Line by line, transcribe all of the entries exactly.

DATASET EXTRACT =
§ §
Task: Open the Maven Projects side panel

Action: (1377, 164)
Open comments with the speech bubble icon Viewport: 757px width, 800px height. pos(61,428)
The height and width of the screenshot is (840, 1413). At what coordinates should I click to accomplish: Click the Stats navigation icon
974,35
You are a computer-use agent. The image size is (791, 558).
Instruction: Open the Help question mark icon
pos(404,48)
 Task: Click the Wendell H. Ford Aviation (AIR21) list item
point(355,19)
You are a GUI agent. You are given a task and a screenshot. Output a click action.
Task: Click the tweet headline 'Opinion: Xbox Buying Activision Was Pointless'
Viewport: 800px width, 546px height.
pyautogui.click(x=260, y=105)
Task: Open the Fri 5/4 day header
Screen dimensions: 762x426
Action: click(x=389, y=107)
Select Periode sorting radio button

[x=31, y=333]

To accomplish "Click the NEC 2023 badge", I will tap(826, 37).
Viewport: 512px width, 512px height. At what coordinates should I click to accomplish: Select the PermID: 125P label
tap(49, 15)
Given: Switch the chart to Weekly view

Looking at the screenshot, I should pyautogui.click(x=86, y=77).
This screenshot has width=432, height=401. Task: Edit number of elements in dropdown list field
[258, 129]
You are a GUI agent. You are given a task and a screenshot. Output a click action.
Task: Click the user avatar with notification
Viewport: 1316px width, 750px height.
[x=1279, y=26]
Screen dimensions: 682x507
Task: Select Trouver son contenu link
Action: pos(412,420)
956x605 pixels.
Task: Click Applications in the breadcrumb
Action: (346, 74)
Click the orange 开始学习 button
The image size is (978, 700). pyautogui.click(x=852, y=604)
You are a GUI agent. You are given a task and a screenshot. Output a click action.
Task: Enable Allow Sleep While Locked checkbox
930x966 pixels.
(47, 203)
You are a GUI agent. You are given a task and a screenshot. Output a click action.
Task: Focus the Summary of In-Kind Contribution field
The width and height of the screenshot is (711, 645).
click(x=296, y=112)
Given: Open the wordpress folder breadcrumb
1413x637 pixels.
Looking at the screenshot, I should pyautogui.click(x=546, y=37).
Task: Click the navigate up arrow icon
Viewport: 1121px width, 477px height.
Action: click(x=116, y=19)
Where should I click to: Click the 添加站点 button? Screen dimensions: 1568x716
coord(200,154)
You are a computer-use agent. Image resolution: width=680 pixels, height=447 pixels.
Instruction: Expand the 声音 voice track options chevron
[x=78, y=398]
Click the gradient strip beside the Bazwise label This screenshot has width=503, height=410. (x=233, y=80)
§ §
RESULT FOR THIS EXERCISE =
Task: Open the Maven Projects side panel

Action: (1377, 164)
Open comments with the speech bubble icon Viewport: 757px width, 800px height. pos(61,428)
The height and width of the screenshot is (840, 1413). At what coordinates should I click to accomplish: Click the Stats navigation icon
974,35
You are a computer-use agent. The image size is (791, 558).
Instruction: Open the Help question mark icon
pos(404,48)
 Task: Click the Wendell H. Ford Aviation (AIR21) list item
point(355,19)
You are a GUI agent. You are given a task and a screenshot. Output a click action.
Task: Click the tweet headline 'Opinion: Xbox Buying Activision Was Pointless'
Viewport: 800px width, 546px height.
pyautogui.click(x=260, y=105)
Task: Open the Fri 5/4 day header
Screen dimensions: 762x426
Action: click(x=389, y=107)
Select Periode sorting radio button

[x=31, y=333]

To accomplish "Click the NEC 2023 badge", I will tap(826, 37).
Viewport: 512px width, 512px height. At what coordinates should I click to accomplish: Select the PermID: 125P label
tap(49, 15)
Given: Switch the chart to Weekly view

Looking at the screenshot, I should pyautogui.click(x=86, y=77).
This screenshot has width=432, height=401. Task: Edit number of elements in dropdown list field
[258, 129]
You are a GUI agent. You are given a task and a screenshot. Output a click action.
Task: Click the user avatar with notification
Viewport: 1316px width, 750px height.
[x=1279, y=26]
Screen dimensions: 682x507
Task: Select Trouver son contenu link
Action: pos(412,420)
956x605 pixels.
Task: Click Applications in the breadcrumb
Action: (346, 74)
Click the orange 开始学习 button
The image size is (978, 700). pyautogui.click(x=852, y=604)
You are a GUI agent. You are given a task and a screenshot. Output a click action.
Task: Enable Allow Sleep While Locked checkbox
930x966 pixels.
(47, 203)
You are a GUI agent. You are given a task and a screenshot. Output a click action.
Task: Focus the Summary of In-Kind Contribution field
The width and height of the screenshot is (711, 645).
click(x=296, y=112)
Given: Open the wordpress folder breadcrumb
1413x637 pixels.
Looking at the screenshot, I should pyautogui.click(x=546, y=37).
Task: Click the navigate up arrow icon
Viewport: 1121px width, 477px height.
Action: click(x=116, y=19)
Where should I click to: Click the 添加站点 button? Screen dimensions: 1568x716
coord(200,154)
You are a computer-use agent. Image resolution: width=680 pixels, height=447 pixels.
Instruction: Expand the 声音 voice track options chevron
[x=78, y=398]
Click the gradient strip beside the Bazwise label This screenshot has width=503, height=410. (x=233, y=80)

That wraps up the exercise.